Don’t believe all the guidelines and hype about running a business from home. Some of the rules, set out in books and columns such as this one, are sound. Others are hype, horse-hockey or oft-repeated nonsense. Here’s a short list of what’s true and what’s false among the work-at-home myths.

Dress Up Like You’re Going to a Meeting

The most common myth says you should dress up like you’re off to a pricy lunch meeting even though you’re working from home. This is the most-frequently-propagated myth in home-business literature. No, you don’t have to dress up in meet-the-client clothes to call prospective clients.
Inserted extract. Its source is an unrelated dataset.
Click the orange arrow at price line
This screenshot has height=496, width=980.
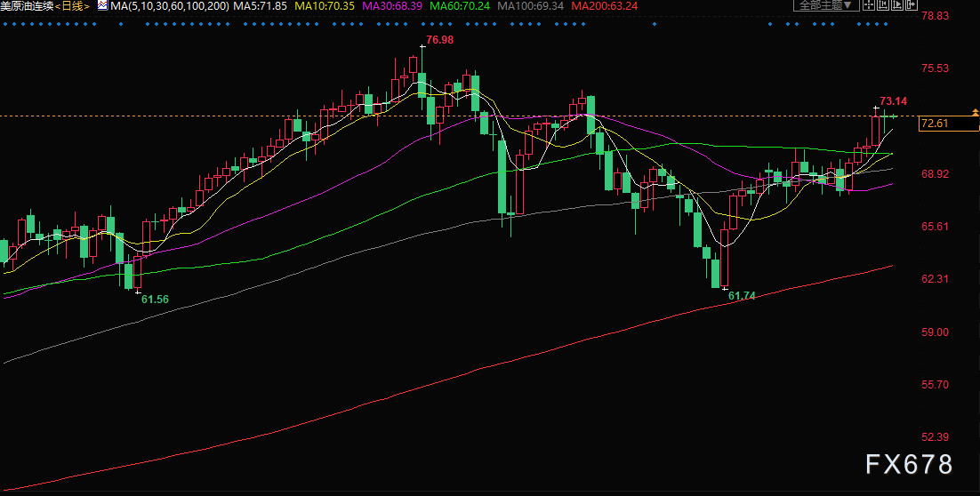click(x=976, y=112)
Supposedly, when you’re sitting in your living room in business attire, you’re more likely to sound professional over the phone.
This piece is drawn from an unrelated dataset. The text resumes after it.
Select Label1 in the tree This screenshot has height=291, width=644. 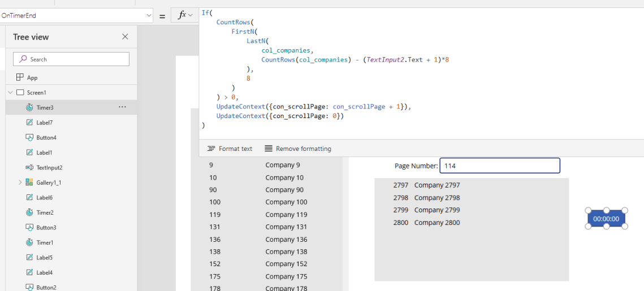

Come on, a client-contact call is about attending to your customer’s needs. If you can’t focus on their needs while you’re in your bathrobe, you have bigger problems than the way you’re dressed. Calls to vendors don’t matter at all. You could be sitting in your vendor’s office delicately draped in garbage bags and your vendor doesn’t care. When you’re calling a customer on the phone, focus on your customer with all your attention and you’ll sound perfectly professional.
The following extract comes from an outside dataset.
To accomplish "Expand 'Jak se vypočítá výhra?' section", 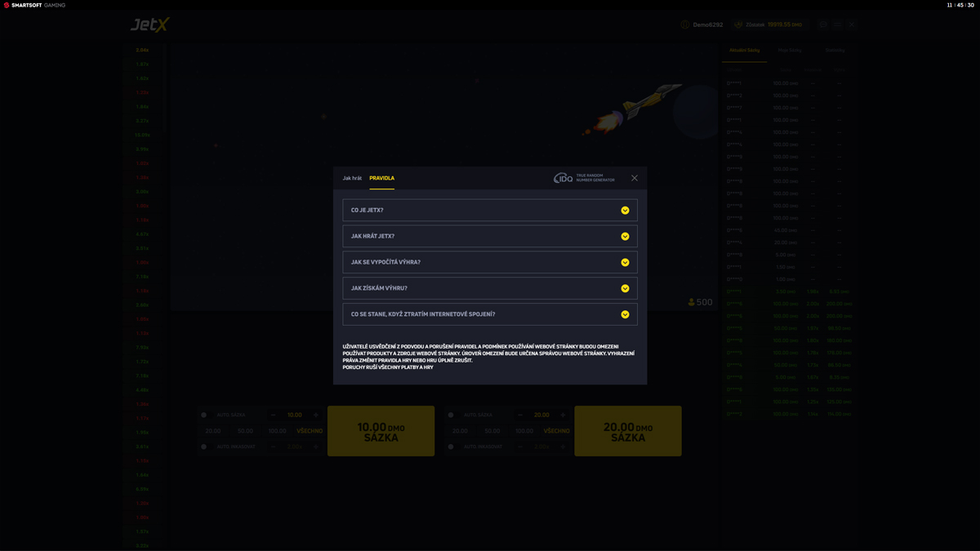I will click(489, 262).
Fighting the Commotion in the Background

If you’re selling – no noise. If you’re buying, who cares? There is a hard-fast rule about the noise of children in the background when you’re making business calls. If you’re selling, any commotion in the background is impermissible. If you’re buying, the whole house can be coming down around you and it’s just fine with the caller on the other end. One trick that solves this problem without resorting to daycare is hiring a teenager to distract the kids during phone calls. The kids still get the benefit of being at home, while the sitter helps keep your sell time quiet.

Not All Genders Are Equal

Unfortunately for struggling at-home moms, men seem to have an easier time communicating credibility in the biz-at-home setting. If you assume there is equality between the genders, you do so at your peril. Women repeatedly tell me it’s more acceptable for a man to have the sound of small children in the background. They say a man’s professionalism is not as likely to be questioned when kids scream. I’m getting this information on a hearsay basis, but women insist it’s true. They are adamant that a man is more likely to be forgiven, even praised, when a client overhears kid noise, particularly if the customer is a woman. I don’t know this first hand, of course, but I hear the same story continually – women have to work harder to establish the credibility of their at-home enterprises.

Home Is Cheaper for Everyone

This one’s true. Whether you’re an at-home employee or you’re running your own business, home is the cheapest place on earth. If you’re trying to convince your boss that you would be more productive at home, explain that it will also cost less to equip you at home than it does at the office. The savings is office space alone is tremendous. The cost-savings argument might help you overcome your boss’s need to watch you work. Don’t underestimate the powerful need employers have to watch their minions plug away. It takes a big bag of great arguments to overcome this age-old, tenacious need.

The Hidden Devil of Procrastination

Procrastination is the greatest enemy of at-home productivity. Some work-oriented tasks are more pleasant than others. Reading the Wall Street Journal is infinitely more fun than answering all those emails. When it comes to making cold calls, scrubbing up kid-glop on the kitchen floor is significantly preferable.

The best way to get past the business-killing roadblock of procrastination is to put your least desirable tasks at the top of your to-do list. Promise yourself a dish of ice cream when all the tough tasks of the day are done. Believe me, you’ll enjoy your favored tasks with a delightfully clear conscious if you get your cold calls over first.

Rob Spiegel is the author of Net Strategy (Dearborn) and The Shoestring
Entrepreneurs Guide to Internet Start-ups (St. Martin’s Press). You can
reach Rob at robspiegel@comcast.net.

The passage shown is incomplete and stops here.